Backward-compatible changes (new optional fields, new error kinds, new capabilities) do NOT increment the version. Backward-incompatible changes (renamed fields, changed semantics) MUST increment it.

The host MUST tolerate unknown fields in plugin responses. The plugin MUST tolerate unknown fields in host requests. This is what allows additive evolution without bumping the version.

10. Non-goals (v1)

The following are intentionally out of scope and may be addressed in later versions:

• Streaming responses for lease refresh (see issue #11). A subscribe operation that yields multiple responses for one request is a natural v2 addition.
• Host-initiated push (server-sent updates).
• A network transport for the protocol itself (socket/HTTP endpoint with no local process), including its discovery, framing, and authentication. Remote backends are reached via a local adapter plugin in v1 (see §3.1).
• Binary encodings (CBOR, msgpack). JSON is the wire format for v1.
• Sandboxed execution. A future WASM-based transport may share this same JSON schema.
• gRPC adapter. The JSON schema is transport-agnostic and a gRPC facade may be added later if needed; it is not part of this specification.

11. Reference example

A minimal secretspec-provider-echo plugin in shell, useful for testing:

#!/usr/bin/env bash
set -euo pipefail

while IFS= read -r line; do
  op=$(echo "$line" | jq -r .op)
  case "$op" in
    hello) printf '%s\n' '{"ok":true,"protocol_version":1,"name":"echo","capabilities":["get"]}' ;;
    get)   key=$(echo "$line" | jq -r .key)
           printf '%s\n' "{\"ok\":true,\"value\":\"echoed:$key\"}" ;;
    bye)   printf '%s\n' '{"ok":true}'; exit 0 ;;
    *)     printf '%s\n' '{"ok":false,"error":{"kind":"unsupported","message":"unknown op"}}' ;;
  esac
done

Drop into $PATH, then secretspec run --provider echo:// -- env | grep echoed.

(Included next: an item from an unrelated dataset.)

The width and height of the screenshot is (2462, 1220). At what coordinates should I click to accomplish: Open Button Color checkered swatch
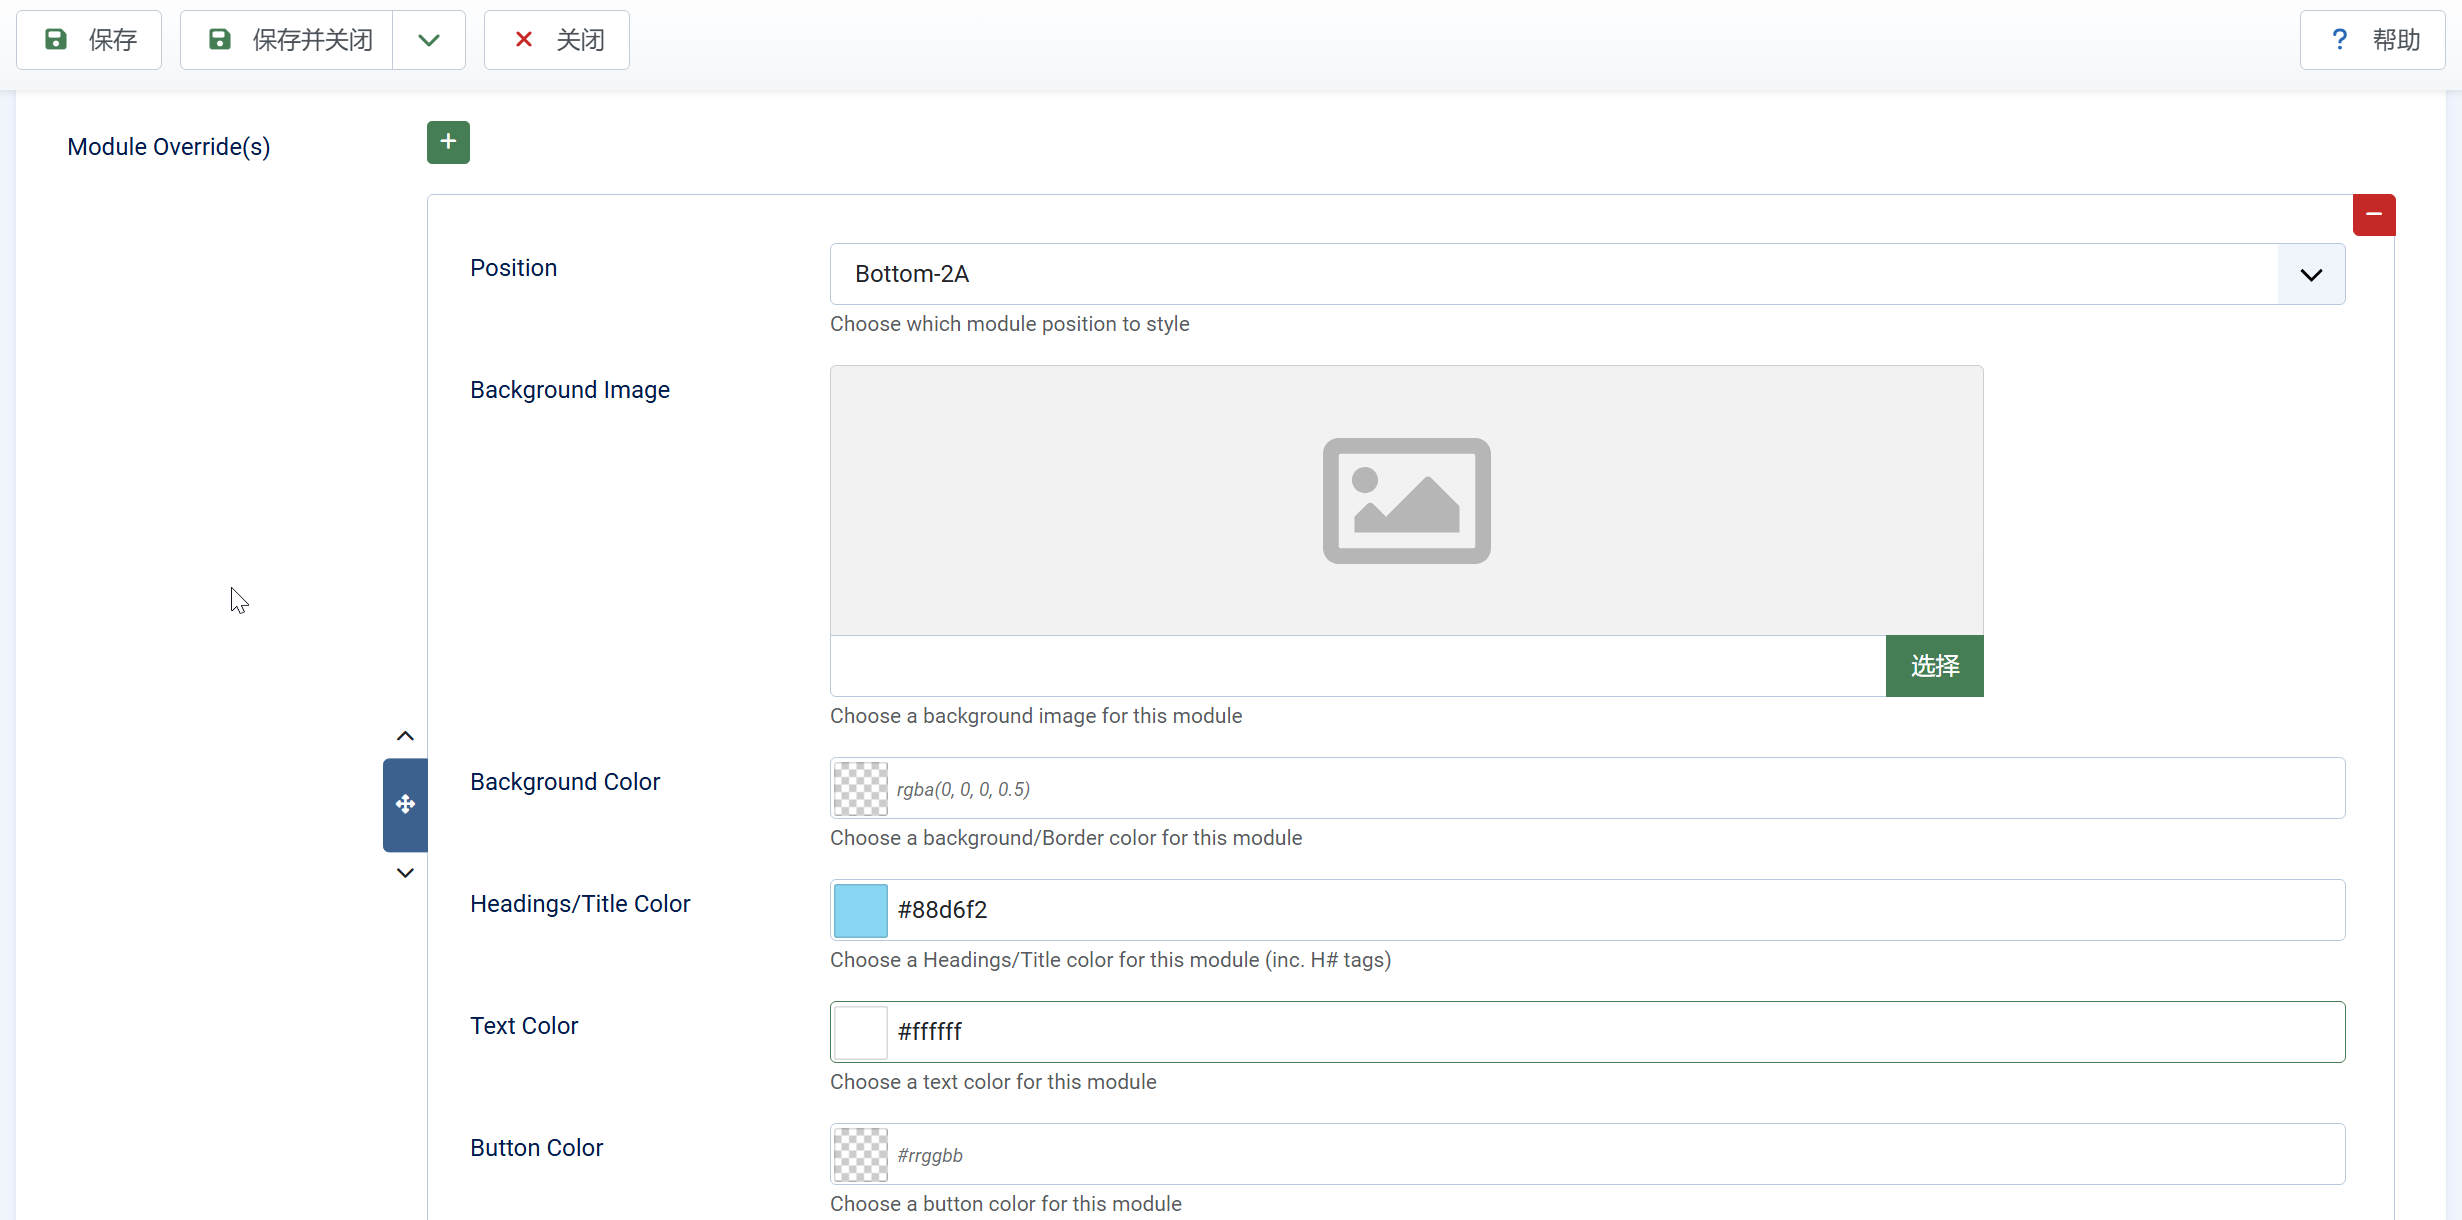pos(860,1155)
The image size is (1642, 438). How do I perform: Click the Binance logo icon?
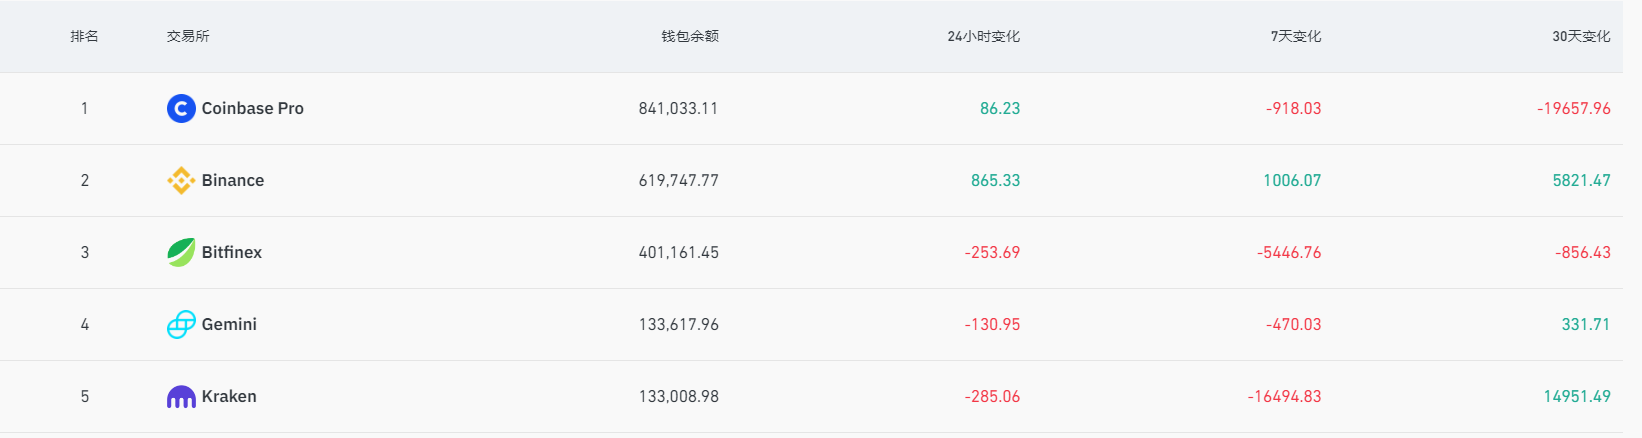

A production-quality reference plugin in Rust will live under examples/provider-plugin/ in the secretspec repository.

12. Conformance

A conformant plugin:

1. Reads line-delimited JSON from stdin until EOF.
2. Responds to hello first, advertising a protocol_version <= 1 and the capabilities it implements.
3. Never sends a response without a preceding request.
4. Never writes secret values to stderr.
5. Exits within 5 seconds of stdin EOF.
6. Reports missing secret values as value: null, not as errors.

A conformant host:

1. Resolves <scheme>://... to secretspec-provider-<scheme> on $PATH.
2. Sends hello first and validates the response before any other request.
3. Only invokes operations the plugin advertised.
4. Treats unknown response fields as forward-compatibility hooks (ignores them).
5. Distinguishes “plugin not installed” from “plugin error” in user-facing messages.
6. Provides config_file (and SECRETSPEC_FILE) and binds one session to one provider URI.
7. Synthesizes a fallback context.reason for non-interactive commands when the caller supplies none.